Given task 1.
Answer these questions using the Hurricane WRF page:
(a) As of when will all support assets for Hurricane WRF (HWRF) be removed from the DTC website?
(b) Which option is added to the run_hwrf.py command when it is resubmitted, so that the script uses the XML and database file it already created?
(c) How often should the cron run the command?
Given task 2. Return lines from the records, reproducing them character for character. Begin at the line that contains "You are a GUI", stop after the line that contains "[x=74, y=333]", and leave any pictures out.

Reading passage.
◇ ◇ ◇ ◇ ◇ ◇ ◇

Removal of Content Advisory - April 2024

Advisory to Hurricane WRF (HWRF) users: As of the beginning of April 2024, all support assets for Hurricane WRF (HWRF) will be removed from the DTC website. Users should download all reference materials of interest prior to April 2024.

Hurricane WRF (HWRF) | FAQs

Please see example under the heading "Update your branch with trunk updates" on this page

Rocoto is a workflow manager that must be run repeatedly to monitor the status of the jobs in the workflow. Each job has a set of dependencies, or requirements, that must be met before the next job may be submitted. Each time Rocoto is run, it assess the current status of the dependencies of each job and performs any actions necessary based on the dependencies that have been met. To run HWRF using the Rocoto workflow manager, do the following:

  1. Choose configure options for HWRF. These options are contained in conf files of the parm/ directory.
  2. Run run_hwrf.py without the -f option to create a workflow (.xml) file specific to your configuration. Make sure that all the required options are also submitted on the command line. Any configuration options not changed in teh parm directory may be submitted as a command line argument, i.e.
    run_hwrf.py 2012 18L HISTORY dir.CDNOSCRUB='/pan2/projects/dtc-hurr/experiment' config.run_gsi=no

    will create a workflow that will run all cases of Hurricane Sandy in 2012 for which there are TCVitals records. The output of the will be redirected to '/pan2/projects/dtc-hurr/experiment' and there will be no data assimilation for the experiment.

  3. After a few minutes have passed, resubmit the same run_hwrf.py command with the exception of an added "-f" option, which will instruct the script to use the current XML and database file already created instead of overwriting the files. This would like
    run_hwrf.py -f 2012 18L HISTORY dir.CDNOSCRUB='/pan2/projects/dtc-hurr/experiment' config.run_gsi=no
  4. You may either submit this command by hand until the workflow is complete, or use the UNIX cron utility. Edit the cron to run the previous command every 3-5 minutes.
  5. For more information on using Rocoto for HWRF, please refer to the training slides by Sam Trahan (here) and Christina Holt (here) .

Let us know that you have developments ready to go into the trunk by bringing it up during the Monday HWRF Committee Meetings, or by emailing the HWRF Developers Committee. Once the changes have been approved by the HWRF Committee, then we will discuss the proper testing necessary for merging the code back into the trunk.

The following list provides a good starting place of the necessary guidelines, however there may be additional requirements that should be maintained depending on the problem. Staying in touch with the HWRF Developers Committee about your ongoing developments is still of paramount importance.

  1. Do not call any external programs except for ones we compile in the sorc/ directory. Use the produtil package Python standard library, or other Python code instead.
  2. All code must be readable and commented.

◇ ◇ ◇ ◇ ◇ ◇ ◇

Available data.
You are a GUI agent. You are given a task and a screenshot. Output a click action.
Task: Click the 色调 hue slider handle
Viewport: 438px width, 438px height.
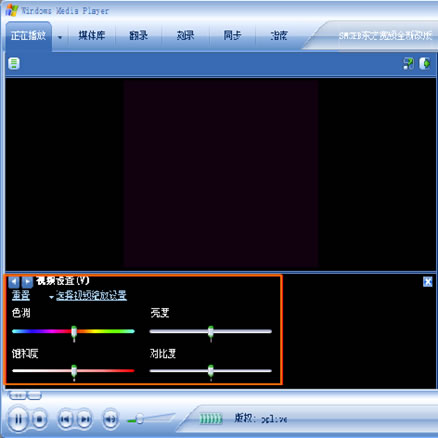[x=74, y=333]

◇ ◇ ◇ ◇ ◇ ◇ ◇

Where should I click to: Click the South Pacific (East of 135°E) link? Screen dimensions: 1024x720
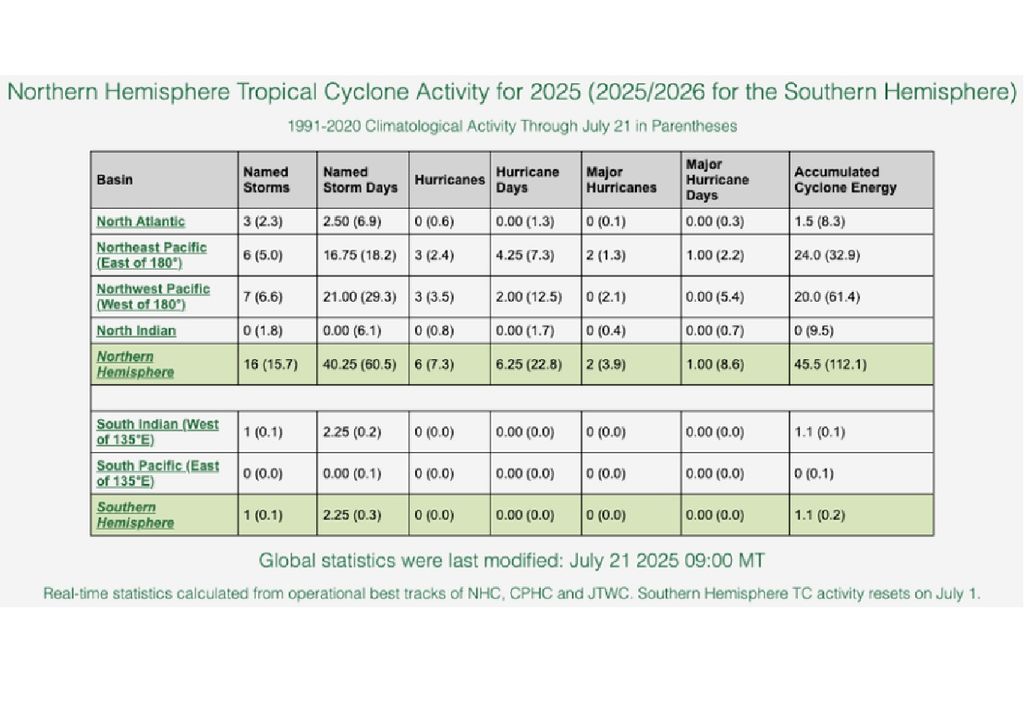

◇ ◇ ◇ ◇ ◇ ◇ ◇

Correct result 1.
(a) The beginning of April 2024.
(b) The "-f" option.
(c) Every 3-5 minutes.

Correct result 2.
You are a GUI agent. You are given a task and a screenshot. Output a click action.
Task: Click the 色调 hue slider handle
Viewport: 438px width, 438px height.
[x=74, y=333]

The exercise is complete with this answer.